[What is required]
Scan the records below for the line with "Instruction: Collapse the" and the line with "Insert a special", and retype that range exactly, both ends included, pictures excepted.

*** Opening of Data for the task ***

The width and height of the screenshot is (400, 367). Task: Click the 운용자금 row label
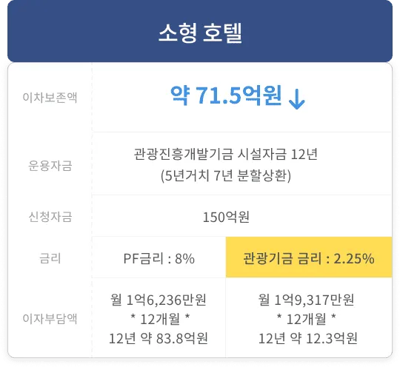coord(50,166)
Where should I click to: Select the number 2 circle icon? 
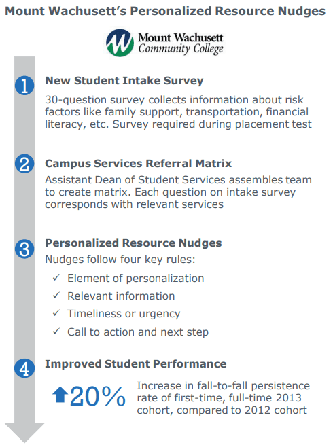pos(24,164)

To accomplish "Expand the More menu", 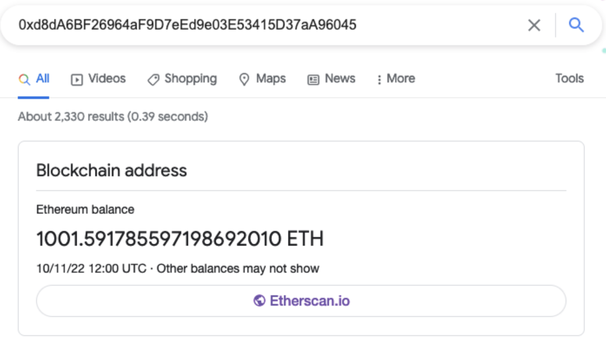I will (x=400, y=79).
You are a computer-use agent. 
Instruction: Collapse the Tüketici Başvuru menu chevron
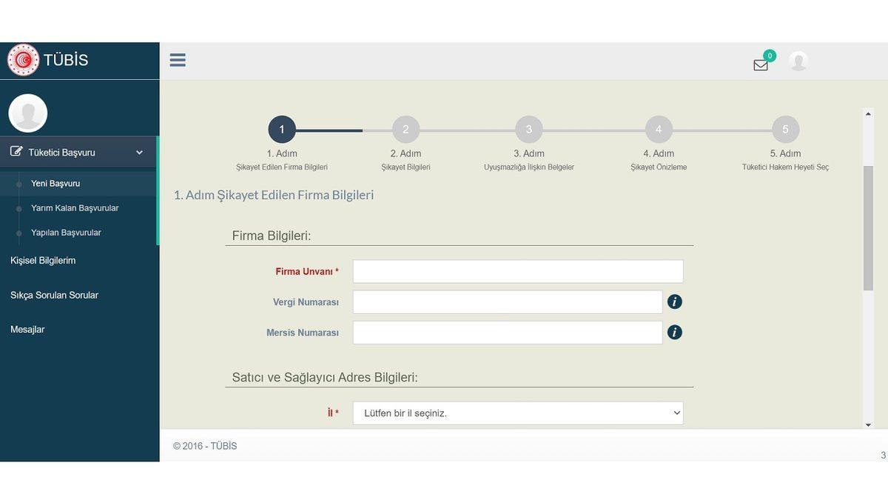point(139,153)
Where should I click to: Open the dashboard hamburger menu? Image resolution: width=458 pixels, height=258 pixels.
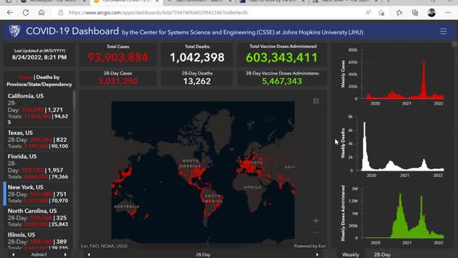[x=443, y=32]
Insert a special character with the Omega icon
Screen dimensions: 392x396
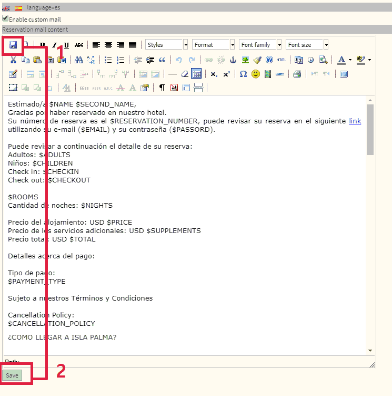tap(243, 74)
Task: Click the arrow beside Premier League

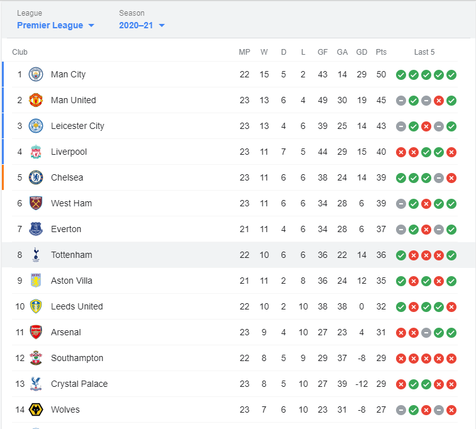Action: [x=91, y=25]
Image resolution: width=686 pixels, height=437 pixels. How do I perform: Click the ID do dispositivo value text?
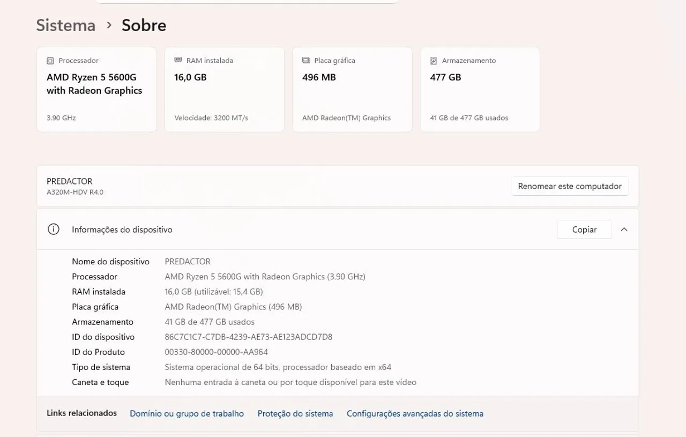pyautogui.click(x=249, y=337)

*** Close of Data for the task ***
*** Opening of Data for the task ***

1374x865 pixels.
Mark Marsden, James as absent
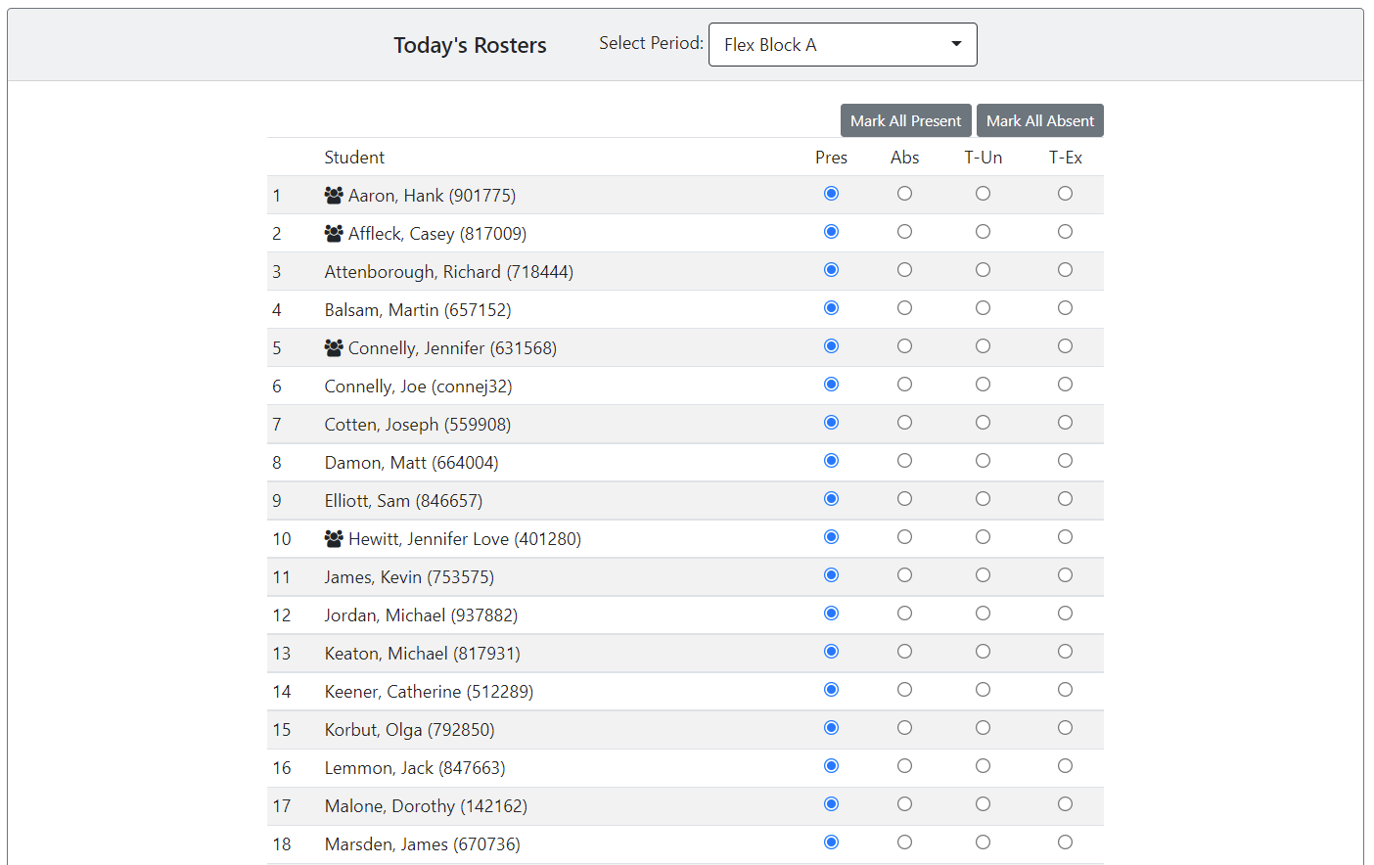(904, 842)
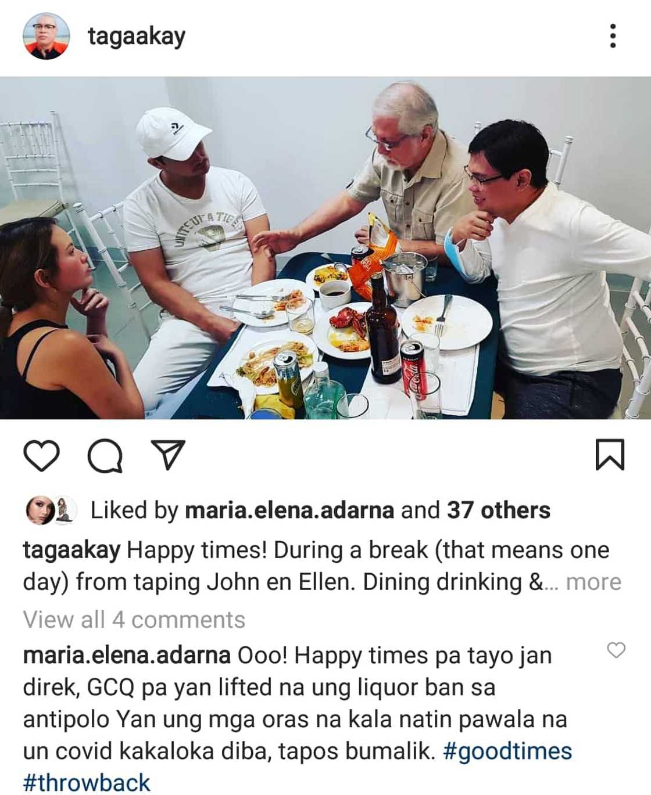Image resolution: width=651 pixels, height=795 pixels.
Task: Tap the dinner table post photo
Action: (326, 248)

*** Close of Data for the task ***

[Output for this task]
Instruction: Collapse the Tüketici Başvuru menu chevron
point(139,153)
Where should I click to: Open the dashboard hamburger menu? Image resolution: width=458 pixels, height=258 pixels.
[x=443, y=32]
Insert a special character with the Omega icon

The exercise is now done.